# EXERCISE REQUIREMENTS
Copy each line containing the word "Select" from the records that follow, please.

# DATA
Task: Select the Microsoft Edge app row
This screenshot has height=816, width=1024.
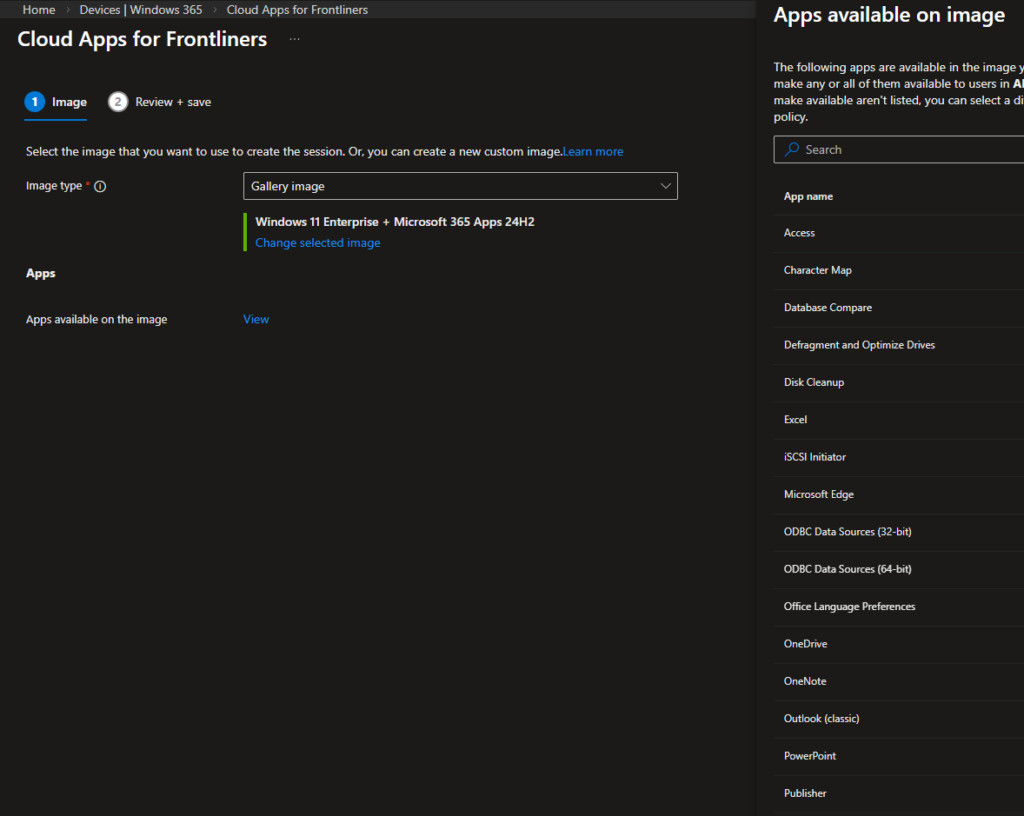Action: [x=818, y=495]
--
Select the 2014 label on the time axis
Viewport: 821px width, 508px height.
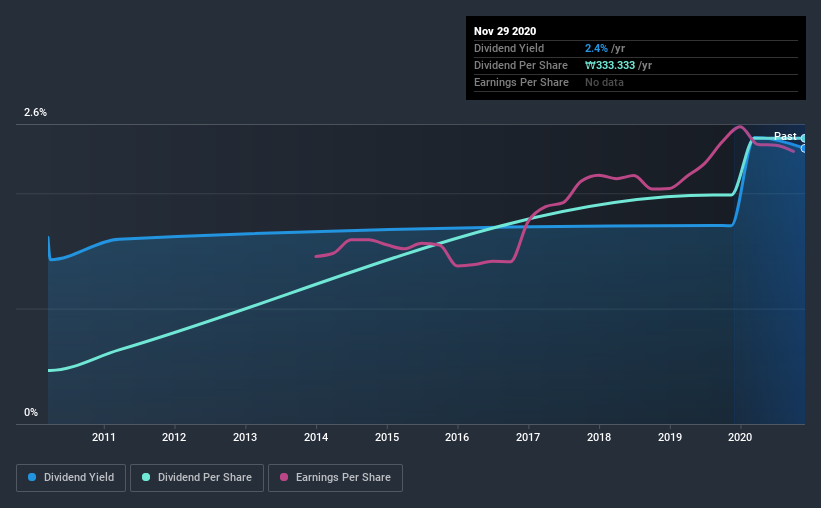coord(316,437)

# WRITTEN RESPONSE
Task: Select the Microsoft Edge app row
Select the 2014 label on the time axis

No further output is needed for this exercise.